Just because you eat a mostly or exclusively plant-based (vegetarian or vegan) diet there is no need to freak out about where you are going to get your iron from. The good news is there is heaps of iron in your veggie food!

Non-haem iron is high in most plant-based diets as staples like wholegrains, legumes, tofu and green leafy vegetables are all all iron packed. The only difference is that non-haem iron is not as easily absorbed as haem iron which is found in meat. Non-haem iron just needs a bit of help with absorption and this is where vitamin C comes in (as it assists naturally with absorption). Fruits and vegetables also tends to be high is vitamin C so automatically a diet rich in a variety of fruits and vegetables is the best way to maintain great iron absorption, naturally (without the need for synthetic supplements). Broccoli for example is high is both iron and vitamin C. In most cases, cooking increases the amount of available non-haem iron in vegetables. For example, the body absorbs 6% of the iron from raw broccoli, compared to 30% from cooked broccoli.
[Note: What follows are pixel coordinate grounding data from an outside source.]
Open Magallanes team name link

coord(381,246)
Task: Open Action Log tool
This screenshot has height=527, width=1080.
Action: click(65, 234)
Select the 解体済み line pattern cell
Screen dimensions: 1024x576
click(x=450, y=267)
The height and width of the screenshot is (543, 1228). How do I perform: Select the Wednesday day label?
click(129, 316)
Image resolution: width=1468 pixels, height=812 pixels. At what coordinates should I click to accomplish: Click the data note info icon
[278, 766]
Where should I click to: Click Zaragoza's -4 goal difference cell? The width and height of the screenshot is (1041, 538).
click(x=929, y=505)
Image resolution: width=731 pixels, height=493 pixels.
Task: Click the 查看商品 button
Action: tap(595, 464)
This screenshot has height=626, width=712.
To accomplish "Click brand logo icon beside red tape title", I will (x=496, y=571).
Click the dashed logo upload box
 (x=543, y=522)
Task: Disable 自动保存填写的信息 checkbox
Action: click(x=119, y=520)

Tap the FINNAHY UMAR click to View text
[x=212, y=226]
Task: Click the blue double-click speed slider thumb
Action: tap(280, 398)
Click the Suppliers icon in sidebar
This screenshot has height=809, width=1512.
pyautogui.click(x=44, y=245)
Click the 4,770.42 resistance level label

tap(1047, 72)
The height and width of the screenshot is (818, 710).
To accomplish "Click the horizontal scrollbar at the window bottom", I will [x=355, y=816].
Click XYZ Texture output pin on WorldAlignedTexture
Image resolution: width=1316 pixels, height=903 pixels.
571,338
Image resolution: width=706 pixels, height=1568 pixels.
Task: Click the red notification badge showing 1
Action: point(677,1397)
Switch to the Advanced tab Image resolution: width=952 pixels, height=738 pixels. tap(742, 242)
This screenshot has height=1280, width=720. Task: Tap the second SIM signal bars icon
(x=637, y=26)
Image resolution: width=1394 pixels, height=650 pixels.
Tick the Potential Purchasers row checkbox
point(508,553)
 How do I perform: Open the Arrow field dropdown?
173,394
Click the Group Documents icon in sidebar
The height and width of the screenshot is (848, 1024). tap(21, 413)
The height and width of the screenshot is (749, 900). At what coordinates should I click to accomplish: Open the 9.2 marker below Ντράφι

Other than the well known citrus make sure to include the following high vitamin C foods on rotation: black currents, melon, kiwi fruit, strawberries, cauliflower, brussels sprouts, papaya and guava.

iron 2

Don’t worry you don’t have to eat an orange with every meal!

For examples think:

  • Lemon as part of your salad dressing is a great place to start.
  • A wholegrain pasta dish topped with a vegetable sauce full of sun ripened tomatoes.
  • A hefty salad laden with green leaves, legumes and slices of citrus.
  • Baked bell peppers stuffed with wholegrain Pilaf sweet with dried fruit.
  • Herb laden dishes including fresh coriander, chives, thyme, basil and parsley.
  • Pack your breakfasts and desserts with fresh luscious fruit.

There are a couple more things to keep in mind as they can reduce your absorption of iron.

  • Tannins from tea, coffee and wine reduce iron absorption by binding to the iron and carrying it out of the body.
  • Excess consumption of soy proteins can limit iron absorption.
  • The phytates in wholegrains’ bran can reduce the absorption of iron and other minerals. Soaking grains along with beans, nuts and legumes before cooking them can reduce the phytates levels.
  • Choosing genuine wholegrain sourdough bread is the best choice as the long fermentation process naturally reducing the phytates levels.
  • Maintaining healthy vitamin A levels also assists the body to release stored iron. Think orange foods: carrots, sweet potato, mango, pumpkin, dried apricots, cantaloupe as well as the ever present: green leafy veg.